В коридоре, в соседних комнатах ходили люди, увязывали последнее, осматривали шкафы и буфеты, перекликались о ключах, билетах, извозчиках. Становилось сумеречно. В окне собирался дождь.
Раньше здесь, от всех сорванных теперь занавесей, портретов, подушек, не было дела до погоды, до света: с полудня зимой зажигалась низкая лампа под лиловым бисерным абажуром, летом бывал полумрак. Как часто сидели здесь гости – Полинины гости – молодые люди и подруги, не замечавшие Веру и дразнившие Сама будущим Крейслером. И когда Вера случайно попадала сюда, между столиками, уставленными вином и цветами, она сама себе казалась слоненком.
Она засматривала сюда из соседней маленькой гостиной, где сейчас вся бледно-зеленая мебель была сдвинута в угол, чтобы дать место извлеченным из недр адлеровской квартиры, позабытым, когда-то огромным проволочным блюдам – старым шляпам.

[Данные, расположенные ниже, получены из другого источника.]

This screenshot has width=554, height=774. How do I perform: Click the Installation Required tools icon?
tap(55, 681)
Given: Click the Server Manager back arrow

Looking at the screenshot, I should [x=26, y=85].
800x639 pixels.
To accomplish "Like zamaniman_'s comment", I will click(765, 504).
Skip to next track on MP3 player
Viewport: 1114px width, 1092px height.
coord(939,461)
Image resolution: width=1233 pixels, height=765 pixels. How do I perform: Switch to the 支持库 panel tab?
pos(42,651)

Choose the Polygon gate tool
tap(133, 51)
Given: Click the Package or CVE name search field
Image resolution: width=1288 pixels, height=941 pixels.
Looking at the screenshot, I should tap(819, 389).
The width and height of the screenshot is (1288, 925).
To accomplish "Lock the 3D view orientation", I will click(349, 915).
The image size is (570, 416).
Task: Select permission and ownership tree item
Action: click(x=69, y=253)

Здесь, в высохшем Самином террариуме, где когда-то жили черепахи, были сложены подлежащие уничтожению давние Самины игрушки, легкая косая картонка с елочными украшениями и даже – откуда и как уцелевшая? – заводная кукла Полины в платье девяностых годов, поднявшая растопыренные ручки к щекастому лицу.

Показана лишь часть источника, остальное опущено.